Lo hanno già battezzato l’Oro verde, e ne hanno ben donde. Trattasi infatti di un vero tesoro, giacché ogni alberello ne regala circa 20 chilogrammi, per un totale di circa 30 mila quintali e ad anni alterni. La sua preziosità deriva anche dal fatto che può essere solo raccolto a mano e vale 4 volte di più se già sgusciato.
Parliamo del pistacchio dop che si coltiva a Bronte, in provincia di Catania. Durante il suo raccolto, che avviene tra le terre di Bronte e Adrano, accorrono polizia, carabinieri, guardia di finanza e guardia forestale, coordinati dai carabinieri di Randazzo. Il tutto, per una vigilanza serrata di giorno e di notte. Quest’anno è stato addirittura utilizzato un elicottero. In effetti, dati i sentieri impervi che circondano i campi, non è impossibile per qualche furbetto riuscire ad intrufolarsi malgrado lo schieramento delle forze armate.
Il momento più delicato del raccolto del pistacchio è la fase dell’asciugatura, quando cioè i frutti verdi vengono tolti dal mallo (chiamato volgarmente scorza) e messi ad asciugare al sole nelle terrazze. Dopo questa fase vengono messi nei sacchi, destinazione: le aziende di trasformazione.

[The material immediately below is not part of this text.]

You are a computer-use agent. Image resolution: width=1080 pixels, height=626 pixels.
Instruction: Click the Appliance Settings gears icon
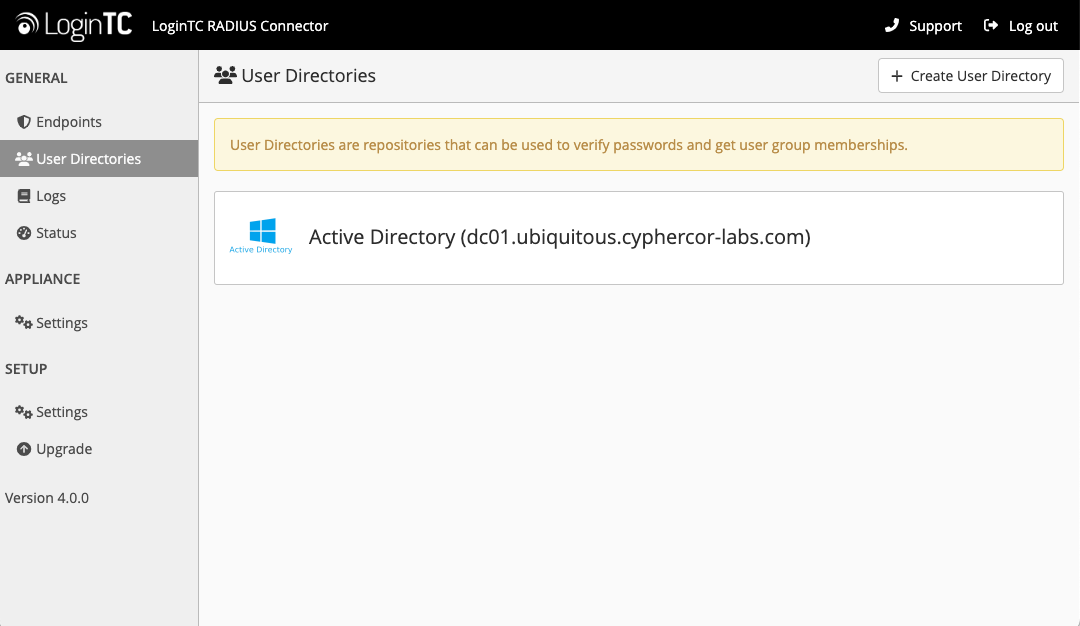[23, 323]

Questo delicato processo termina ad Autunno inoltrato, dopo il quale prenderà il via la gustosa e tanto sudata sagra del pistacchio.
Cosa caratterizza questo frutto secco siciliano? Il fatto che alle pendici dell’Etna crescono varietà uniche, come la Napoletana e la Bianca, dai frutti piccoli ma aromatici. Le 200 aziende preposte alla loro lavorazione costituiscono l’1% della produzione mondiale. Come si suol dire, poco ma buono.
Riusciranno i nostri eroi a proteggere il loro oro verde dalle grinfie dei malintenzionati? Speriamo.
Magari poi andremo tutti a Bronte a onorare questa delicata operazione nel miglior modo possibile: assaggiando il famoso pistacchio.